WTF is NoSQL? - atomos
https://wtfismyengineertalkingabout.com/2017/05/22/wtf-is-nosql/
======
tracker1
Quite possible the best NoSQL explanation articles I've seen. I usually
describe it as "A database that sacrifices or reduces one of the tenants of a
traditional SQL database for performance, availability and/or scale."

The harder part, is depending on your needs there are some ideal, and less
than ideal fits for many of the options. As to one adjustment, I would
consider DynamoDB closer to a column/bigtable store more than a key/value
store.

Personally, I tend to favor some of the nosql variants or regular SQL
depending on your needs. You _can_ handle some issues in other ways. Also, if
your db/system/site can be down for a few minutes for an upgrade/migration,
then it's less of an issue, until it isn't.

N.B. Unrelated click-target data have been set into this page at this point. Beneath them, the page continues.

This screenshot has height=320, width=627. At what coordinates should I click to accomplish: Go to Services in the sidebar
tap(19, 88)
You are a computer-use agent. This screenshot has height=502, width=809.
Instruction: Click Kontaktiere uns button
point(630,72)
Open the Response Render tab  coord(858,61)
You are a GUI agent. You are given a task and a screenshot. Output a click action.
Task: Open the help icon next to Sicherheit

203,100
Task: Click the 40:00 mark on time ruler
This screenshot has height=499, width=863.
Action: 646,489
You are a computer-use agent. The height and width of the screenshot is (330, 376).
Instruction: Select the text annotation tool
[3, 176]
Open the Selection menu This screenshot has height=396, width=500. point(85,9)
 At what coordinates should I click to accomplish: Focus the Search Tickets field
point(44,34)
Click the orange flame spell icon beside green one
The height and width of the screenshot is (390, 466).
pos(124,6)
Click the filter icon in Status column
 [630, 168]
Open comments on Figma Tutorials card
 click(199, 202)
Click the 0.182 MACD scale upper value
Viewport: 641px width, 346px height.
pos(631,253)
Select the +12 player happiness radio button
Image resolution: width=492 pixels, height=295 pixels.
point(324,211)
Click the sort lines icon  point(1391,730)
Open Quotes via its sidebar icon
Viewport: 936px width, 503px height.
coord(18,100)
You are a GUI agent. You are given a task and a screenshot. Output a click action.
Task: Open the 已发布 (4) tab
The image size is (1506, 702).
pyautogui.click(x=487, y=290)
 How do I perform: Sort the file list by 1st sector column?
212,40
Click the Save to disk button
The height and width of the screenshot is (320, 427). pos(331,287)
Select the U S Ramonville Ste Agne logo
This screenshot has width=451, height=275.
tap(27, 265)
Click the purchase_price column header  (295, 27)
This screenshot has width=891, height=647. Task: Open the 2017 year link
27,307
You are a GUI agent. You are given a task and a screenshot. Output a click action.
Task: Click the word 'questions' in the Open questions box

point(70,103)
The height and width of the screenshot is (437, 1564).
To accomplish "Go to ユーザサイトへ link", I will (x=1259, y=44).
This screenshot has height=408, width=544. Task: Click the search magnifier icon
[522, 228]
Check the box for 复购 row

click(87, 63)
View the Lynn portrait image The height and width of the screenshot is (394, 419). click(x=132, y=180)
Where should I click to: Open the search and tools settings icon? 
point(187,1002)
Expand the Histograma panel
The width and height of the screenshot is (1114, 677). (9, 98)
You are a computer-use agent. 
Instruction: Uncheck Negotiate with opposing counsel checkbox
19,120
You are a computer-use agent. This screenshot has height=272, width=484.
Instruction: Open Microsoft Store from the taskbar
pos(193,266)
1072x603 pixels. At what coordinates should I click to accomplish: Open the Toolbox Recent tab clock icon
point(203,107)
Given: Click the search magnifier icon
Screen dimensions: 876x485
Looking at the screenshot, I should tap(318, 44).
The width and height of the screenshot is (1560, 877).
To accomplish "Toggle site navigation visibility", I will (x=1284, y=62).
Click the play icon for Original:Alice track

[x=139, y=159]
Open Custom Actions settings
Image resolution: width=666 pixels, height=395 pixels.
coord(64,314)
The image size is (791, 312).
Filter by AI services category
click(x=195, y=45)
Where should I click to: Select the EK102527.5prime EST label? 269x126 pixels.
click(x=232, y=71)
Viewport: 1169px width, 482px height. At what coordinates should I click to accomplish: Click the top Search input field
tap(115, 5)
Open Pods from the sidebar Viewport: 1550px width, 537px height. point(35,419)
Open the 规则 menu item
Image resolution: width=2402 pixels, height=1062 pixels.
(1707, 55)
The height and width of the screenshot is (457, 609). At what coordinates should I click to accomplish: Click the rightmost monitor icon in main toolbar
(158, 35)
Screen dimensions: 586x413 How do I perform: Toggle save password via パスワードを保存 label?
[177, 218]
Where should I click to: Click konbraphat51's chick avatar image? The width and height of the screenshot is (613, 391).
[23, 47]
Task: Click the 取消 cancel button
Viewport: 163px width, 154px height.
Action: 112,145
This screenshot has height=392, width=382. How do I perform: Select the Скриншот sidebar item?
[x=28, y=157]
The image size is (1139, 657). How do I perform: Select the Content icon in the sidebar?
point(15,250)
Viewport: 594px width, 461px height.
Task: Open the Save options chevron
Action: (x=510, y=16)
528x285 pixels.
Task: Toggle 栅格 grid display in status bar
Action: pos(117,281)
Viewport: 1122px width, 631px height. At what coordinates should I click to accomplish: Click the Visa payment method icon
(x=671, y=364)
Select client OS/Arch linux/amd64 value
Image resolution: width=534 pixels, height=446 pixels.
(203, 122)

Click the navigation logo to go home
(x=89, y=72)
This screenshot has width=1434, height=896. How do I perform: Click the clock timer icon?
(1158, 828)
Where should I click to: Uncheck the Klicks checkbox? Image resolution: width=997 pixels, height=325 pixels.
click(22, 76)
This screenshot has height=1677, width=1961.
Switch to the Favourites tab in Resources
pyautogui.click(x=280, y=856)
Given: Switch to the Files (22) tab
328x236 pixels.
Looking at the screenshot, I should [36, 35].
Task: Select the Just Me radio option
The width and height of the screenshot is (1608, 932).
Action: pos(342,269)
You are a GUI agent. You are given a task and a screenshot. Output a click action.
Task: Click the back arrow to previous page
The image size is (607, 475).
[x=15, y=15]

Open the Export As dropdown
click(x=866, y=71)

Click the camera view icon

In the beginning, developer time/comfort can and should account for a lot...
as should insourcing and outsourcing and knowing your market, audience and
potential needs. There are plenty of use cases that absolutely do _NOT_ need
to scale beyond a hundred users or so. There are others where you _must_ scale
to tens of thousands of requests per second and zero collective down time.

Of course, right now seeing the migration of a few problematic tables into
separate service implementations backed by DynamoDB (each major cloud provider
will have their own bigtable data solution), and it isn't always an easy
transition. The hardest part is selling to some of the upper management types
about eventual consistency and real-time enough.